Rehabilitation of a child with bilateral lower-extremity amputations is always a challenge. The problems are compounded when a chronic lower-extremity disability is present throughout childhood but amputations and prosthetic applications are not carried out until the middle teens.
In the past few years the Buffalo clinic team has treated two girls with histories of this type. Their problems of physical restoration and social, educational, and vocational rehabilitation are strikingly similar.
Case No. 1
R.C. was 15-1/2 years old when first seen in our clinic in 1966. She had multiple congenital abnormalities of the lower extremities, including deformed feet, absent tibiae bilaterally, and an extra femur protruding from the right hip. Over the course of the years the extra femur was removed surgically and she had been subjected to multiple orthopedic corrective procedures (about 12). She finally came to our attention after she had had bilateral knee fusions and Syme's-type amputations distally (Fig. 1 ).

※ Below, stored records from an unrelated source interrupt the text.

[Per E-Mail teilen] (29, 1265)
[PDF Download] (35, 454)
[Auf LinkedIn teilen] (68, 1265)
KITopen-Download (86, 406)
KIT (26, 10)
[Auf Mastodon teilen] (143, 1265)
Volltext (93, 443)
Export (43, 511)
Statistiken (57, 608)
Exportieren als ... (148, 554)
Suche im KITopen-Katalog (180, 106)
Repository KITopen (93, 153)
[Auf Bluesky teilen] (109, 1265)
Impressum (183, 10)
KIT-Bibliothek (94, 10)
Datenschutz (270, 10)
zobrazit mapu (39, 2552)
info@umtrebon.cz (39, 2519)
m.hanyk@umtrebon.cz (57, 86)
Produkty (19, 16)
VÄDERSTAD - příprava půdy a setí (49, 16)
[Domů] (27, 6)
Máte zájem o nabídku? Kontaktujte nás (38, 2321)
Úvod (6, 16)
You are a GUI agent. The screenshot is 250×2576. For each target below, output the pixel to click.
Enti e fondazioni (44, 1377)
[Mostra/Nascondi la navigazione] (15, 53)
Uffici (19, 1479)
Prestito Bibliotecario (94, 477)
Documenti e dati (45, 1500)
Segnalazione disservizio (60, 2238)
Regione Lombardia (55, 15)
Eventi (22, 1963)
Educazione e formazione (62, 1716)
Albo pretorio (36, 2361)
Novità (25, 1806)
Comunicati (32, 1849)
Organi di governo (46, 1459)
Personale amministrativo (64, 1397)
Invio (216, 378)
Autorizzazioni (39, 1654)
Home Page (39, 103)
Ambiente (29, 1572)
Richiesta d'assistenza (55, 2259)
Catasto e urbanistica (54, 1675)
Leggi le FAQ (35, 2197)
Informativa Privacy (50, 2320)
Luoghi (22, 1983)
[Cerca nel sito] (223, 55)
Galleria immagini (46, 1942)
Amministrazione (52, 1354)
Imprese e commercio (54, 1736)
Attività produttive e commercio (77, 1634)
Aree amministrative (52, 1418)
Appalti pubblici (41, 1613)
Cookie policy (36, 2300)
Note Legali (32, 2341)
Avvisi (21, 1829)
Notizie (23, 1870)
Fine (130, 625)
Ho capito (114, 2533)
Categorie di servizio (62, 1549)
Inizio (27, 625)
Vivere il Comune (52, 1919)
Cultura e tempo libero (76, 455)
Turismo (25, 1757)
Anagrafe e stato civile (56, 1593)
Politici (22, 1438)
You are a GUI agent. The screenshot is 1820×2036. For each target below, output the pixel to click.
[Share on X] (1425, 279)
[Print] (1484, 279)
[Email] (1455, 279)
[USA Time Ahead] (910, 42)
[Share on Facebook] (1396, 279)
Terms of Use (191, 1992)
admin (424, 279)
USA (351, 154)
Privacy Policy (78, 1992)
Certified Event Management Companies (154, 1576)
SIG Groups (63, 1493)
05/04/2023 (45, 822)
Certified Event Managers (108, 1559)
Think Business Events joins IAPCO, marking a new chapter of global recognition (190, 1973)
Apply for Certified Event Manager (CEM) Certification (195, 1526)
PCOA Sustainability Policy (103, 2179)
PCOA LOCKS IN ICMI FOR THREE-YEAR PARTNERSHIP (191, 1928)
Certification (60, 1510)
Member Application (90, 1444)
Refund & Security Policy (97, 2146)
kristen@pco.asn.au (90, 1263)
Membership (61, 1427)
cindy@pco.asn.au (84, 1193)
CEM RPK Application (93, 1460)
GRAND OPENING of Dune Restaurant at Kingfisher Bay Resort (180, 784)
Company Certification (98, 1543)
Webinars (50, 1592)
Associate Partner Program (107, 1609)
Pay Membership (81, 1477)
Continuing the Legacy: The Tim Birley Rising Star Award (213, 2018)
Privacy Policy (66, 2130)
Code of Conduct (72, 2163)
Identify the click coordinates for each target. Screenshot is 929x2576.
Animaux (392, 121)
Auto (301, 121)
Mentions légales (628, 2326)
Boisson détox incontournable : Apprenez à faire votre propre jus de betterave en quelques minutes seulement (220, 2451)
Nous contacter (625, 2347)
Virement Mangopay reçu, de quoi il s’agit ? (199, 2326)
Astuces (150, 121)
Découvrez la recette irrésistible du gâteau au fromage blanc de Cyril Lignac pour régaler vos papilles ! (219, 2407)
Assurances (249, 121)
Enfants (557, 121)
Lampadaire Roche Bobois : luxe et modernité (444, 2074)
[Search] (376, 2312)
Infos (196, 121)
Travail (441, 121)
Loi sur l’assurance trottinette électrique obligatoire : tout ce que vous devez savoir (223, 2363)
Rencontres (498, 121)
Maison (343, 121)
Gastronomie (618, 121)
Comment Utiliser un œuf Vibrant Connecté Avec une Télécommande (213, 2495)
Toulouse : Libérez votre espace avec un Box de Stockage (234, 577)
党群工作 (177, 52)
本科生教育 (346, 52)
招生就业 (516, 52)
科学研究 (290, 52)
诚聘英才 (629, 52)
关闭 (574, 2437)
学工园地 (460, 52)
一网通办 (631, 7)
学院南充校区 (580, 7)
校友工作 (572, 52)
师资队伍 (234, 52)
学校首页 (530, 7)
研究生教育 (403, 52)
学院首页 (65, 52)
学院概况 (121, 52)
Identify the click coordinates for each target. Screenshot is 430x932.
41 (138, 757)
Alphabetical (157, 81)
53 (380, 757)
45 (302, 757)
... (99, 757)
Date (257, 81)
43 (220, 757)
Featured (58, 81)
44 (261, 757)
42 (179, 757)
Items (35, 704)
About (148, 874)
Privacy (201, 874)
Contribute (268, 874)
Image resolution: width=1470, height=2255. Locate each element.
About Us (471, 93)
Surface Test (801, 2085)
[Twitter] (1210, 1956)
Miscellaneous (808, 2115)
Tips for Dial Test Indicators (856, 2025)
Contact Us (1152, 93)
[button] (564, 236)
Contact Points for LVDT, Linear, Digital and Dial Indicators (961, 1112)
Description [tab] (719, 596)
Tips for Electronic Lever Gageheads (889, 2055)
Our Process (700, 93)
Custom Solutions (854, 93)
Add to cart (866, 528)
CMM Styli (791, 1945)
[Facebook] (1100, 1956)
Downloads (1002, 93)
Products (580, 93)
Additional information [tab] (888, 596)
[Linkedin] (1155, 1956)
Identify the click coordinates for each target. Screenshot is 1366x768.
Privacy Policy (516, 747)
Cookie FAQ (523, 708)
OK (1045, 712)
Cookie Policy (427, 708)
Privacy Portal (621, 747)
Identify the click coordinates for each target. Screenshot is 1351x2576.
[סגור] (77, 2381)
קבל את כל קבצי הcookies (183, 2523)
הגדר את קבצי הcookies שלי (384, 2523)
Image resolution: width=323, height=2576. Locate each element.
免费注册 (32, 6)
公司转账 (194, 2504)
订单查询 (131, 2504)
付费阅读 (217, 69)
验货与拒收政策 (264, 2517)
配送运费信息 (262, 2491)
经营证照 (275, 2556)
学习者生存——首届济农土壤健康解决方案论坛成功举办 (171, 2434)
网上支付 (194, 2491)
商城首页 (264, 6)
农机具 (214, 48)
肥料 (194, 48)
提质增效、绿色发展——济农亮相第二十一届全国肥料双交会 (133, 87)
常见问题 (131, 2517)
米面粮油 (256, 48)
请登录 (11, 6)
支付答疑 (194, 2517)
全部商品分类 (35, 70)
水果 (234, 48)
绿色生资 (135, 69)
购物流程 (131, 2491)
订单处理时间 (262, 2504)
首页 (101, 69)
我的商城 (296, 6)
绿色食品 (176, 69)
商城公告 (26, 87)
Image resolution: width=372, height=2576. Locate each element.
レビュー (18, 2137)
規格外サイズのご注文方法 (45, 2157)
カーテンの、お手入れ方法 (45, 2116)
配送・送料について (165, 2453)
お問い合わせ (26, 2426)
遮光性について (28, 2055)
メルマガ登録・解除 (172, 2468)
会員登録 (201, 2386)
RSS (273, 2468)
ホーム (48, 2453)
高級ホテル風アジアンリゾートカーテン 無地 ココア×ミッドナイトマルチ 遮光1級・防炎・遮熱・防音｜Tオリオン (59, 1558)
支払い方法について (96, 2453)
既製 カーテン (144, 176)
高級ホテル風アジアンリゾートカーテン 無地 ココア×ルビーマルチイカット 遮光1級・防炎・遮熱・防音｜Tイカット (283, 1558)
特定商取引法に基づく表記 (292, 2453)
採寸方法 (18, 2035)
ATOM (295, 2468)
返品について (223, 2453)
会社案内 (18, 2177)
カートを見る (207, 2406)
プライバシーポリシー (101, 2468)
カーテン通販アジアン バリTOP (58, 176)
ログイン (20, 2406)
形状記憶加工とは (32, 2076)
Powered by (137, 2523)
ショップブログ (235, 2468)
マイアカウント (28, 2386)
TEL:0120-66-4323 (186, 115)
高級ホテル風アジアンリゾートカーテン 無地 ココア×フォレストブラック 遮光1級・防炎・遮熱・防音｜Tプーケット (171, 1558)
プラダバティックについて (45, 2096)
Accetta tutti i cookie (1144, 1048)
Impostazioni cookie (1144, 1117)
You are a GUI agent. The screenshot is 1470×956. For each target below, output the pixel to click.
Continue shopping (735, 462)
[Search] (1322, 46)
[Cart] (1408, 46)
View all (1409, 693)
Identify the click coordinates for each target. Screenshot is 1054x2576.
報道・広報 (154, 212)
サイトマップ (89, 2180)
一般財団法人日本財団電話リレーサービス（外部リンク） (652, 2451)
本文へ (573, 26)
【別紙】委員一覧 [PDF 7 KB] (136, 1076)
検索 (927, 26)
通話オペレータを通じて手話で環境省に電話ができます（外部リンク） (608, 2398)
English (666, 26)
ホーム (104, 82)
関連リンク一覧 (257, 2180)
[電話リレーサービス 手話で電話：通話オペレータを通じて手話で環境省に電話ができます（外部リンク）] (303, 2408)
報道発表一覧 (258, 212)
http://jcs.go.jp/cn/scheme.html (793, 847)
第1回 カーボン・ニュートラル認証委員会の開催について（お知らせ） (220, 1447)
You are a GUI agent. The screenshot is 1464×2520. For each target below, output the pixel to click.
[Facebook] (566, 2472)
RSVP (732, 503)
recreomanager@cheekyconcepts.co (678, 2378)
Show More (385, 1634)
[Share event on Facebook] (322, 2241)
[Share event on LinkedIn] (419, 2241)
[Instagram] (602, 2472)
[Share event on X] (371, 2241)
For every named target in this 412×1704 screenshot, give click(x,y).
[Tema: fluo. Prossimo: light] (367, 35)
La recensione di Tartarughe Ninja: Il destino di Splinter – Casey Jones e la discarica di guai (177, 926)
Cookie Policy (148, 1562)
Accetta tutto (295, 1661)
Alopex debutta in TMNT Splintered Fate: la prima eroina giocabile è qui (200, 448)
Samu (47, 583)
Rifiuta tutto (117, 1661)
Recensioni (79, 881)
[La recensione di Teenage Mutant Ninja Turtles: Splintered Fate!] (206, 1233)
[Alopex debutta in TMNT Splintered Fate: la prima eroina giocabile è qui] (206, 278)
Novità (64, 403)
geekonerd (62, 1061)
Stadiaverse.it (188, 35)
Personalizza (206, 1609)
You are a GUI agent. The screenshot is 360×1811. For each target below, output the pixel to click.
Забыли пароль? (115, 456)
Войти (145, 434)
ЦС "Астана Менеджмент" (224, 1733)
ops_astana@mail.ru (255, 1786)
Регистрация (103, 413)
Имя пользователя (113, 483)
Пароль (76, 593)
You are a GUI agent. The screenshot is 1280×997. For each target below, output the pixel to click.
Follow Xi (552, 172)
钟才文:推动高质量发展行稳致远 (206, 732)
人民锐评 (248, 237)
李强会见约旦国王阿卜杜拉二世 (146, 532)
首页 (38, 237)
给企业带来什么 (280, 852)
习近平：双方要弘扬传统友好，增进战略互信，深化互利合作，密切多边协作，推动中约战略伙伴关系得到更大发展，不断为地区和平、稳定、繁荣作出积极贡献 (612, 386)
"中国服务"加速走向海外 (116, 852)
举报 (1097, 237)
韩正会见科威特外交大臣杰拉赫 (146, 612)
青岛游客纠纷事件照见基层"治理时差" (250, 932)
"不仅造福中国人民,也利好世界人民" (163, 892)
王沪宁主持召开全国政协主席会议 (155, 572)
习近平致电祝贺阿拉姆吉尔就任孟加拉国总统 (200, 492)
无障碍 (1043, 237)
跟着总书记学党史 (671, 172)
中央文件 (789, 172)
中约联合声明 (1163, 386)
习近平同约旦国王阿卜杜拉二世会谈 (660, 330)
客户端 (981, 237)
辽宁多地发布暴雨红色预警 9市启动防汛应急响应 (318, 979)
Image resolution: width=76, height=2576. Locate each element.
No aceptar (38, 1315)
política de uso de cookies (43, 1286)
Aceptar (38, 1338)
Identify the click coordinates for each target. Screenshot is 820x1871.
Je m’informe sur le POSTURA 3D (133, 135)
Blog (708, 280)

At the initial evaluation our clinic group felt that with the limbs as presented this girl could not be successfully fitted with prostheses, primarily because of the potential instability arising from the fusion of the small fibula to the femur; and also because she would have no knee motion. Bilateral supracondylar amputations were done in April 1967 (Fig. 2 ), and she was provided with quadrilateral, suction-socket, above-knee prostheses bilaterally in September of that year. By November 1967 she was able to ambulate independently
with crutches. The patient was quite obese but, supported by intensive counseling, she did lose some weight through dieting and medication. This weight reduction plus her strenuous ambulation activities caused enough stump shrinkage to necessitate replacement of her sockets in January 1969. At present she is ambulating independently with Canadian crutches (Fig. 3 ).
Case No. 2
K.G. was referred to the clinic in 1967 when she was 17 years of age. Born with a meningocele which was repaired in infancy, she had deformities of both feet which were described as clubfeet with complete anesthesia. She also had been subjected to multiple orthopedic procedures 12 prior to bilateral below-knee amputations in March 1967 (Fig. 4 ). Because of urinary incontinence, an ileal-loop urinary-diversion procedure had been carried out at 11 years of age. She weighed 178 pounds.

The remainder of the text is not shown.